• **Task**:
Rewrite every one of the rows below with "Where should I click to" changed to "Where do I click to" and everything else kept the same.

---------- Input data

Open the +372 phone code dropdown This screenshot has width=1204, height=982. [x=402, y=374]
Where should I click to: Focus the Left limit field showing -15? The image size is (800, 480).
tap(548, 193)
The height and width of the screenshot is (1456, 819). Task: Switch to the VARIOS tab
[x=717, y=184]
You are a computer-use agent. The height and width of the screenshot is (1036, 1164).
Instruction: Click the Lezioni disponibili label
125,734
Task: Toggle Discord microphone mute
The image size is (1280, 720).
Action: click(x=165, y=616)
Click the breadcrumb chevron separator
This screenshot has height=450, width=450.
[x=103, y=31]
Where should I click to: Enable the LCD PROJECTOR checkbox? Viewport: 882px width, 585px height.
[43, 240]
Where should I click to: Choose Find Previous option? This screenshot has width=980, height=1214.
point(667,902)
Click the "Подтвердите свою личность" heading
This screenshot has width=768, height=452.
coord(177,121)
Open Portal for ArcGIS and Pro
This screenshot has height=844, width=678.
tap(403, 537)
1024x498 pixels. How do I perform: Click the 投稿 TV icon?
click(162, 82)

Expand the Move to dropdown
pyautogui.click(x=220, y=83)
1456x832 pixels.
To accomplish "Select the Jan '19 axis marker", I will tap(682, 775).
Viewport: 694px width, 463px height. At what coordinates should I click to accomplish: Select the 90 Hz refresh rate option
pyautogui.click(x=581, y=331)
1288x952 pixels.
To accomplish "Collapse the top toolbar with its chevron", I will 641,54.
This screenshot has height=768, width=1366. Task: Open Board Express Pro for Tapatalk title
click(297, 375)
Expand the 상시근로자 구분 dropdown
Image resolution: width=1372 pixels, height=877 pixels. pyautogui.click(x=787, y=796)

--------------------

• **Problem solution**:
Open the +372 phone code dropdown This screenshot has width=1204, height=982. [x=402, y=374]
Where do I click to: Focus the Left limit field showing -15? The image size is (800, 480).
tap(548, 193)
The height and width of the screenshot is (1456, 819). Task: Switch to the VARIOS tab
[x=717, y=184]
You are a computer-use agent. The height and width of the screenshot is (1036, 1164).
Instruction: Click the Lezioni disponibili label
125,734
Task: Toggle Discord microphone mute
The image size is (1280, 720).
Action: click(x=165, y=616)
Click the breadcrumb chevron separator
This screenshot has height=450, width=450.
[x=103, y=31]
Where do I click to: Enable the LCD PROJECTOR checkbox? Viewport: 882px width, 585px height.
[43, 240]
Where do I click to: Choose Find Previous option? This screenshot has width=980, height=1214.
point(667,902)
Click the "Подтвердите свою личность" heading
This screenshot has width=768, height=452.
coord(177,121)
Open Portal for ArcGIS and Pro
This screenshot has height=844, width=678.
tap(403, 537)
1024x498 pixels. How do I perform: Click the 投稿 TV icon?
click(162, 82)

Expand the Move to dropdown
pyautogui.click(x=220, y=83)
1456x832 pixels.
To accomplish "Select the Jan '19 axis marker", I will tap(682, 775).
Viewport: 694px width, 463px height. At what coordinates should I click to accomplish: Select the 90 Hz refresh rate option
pyautogui.click(x=581, y=331)
1288x952 pixels.
To accomplish "Collapse the top toolbar with its chevron", I will 641,54.
This screenshot has height=768, width=1366. Task: Open Board Express Pro for Tapatalk title
click(297, 375)
Expand the 상시근로자 구분 dropdown
Image resolution: width=1372 pixels, height=877 pixels. pyautogui.click(x=787, y=796)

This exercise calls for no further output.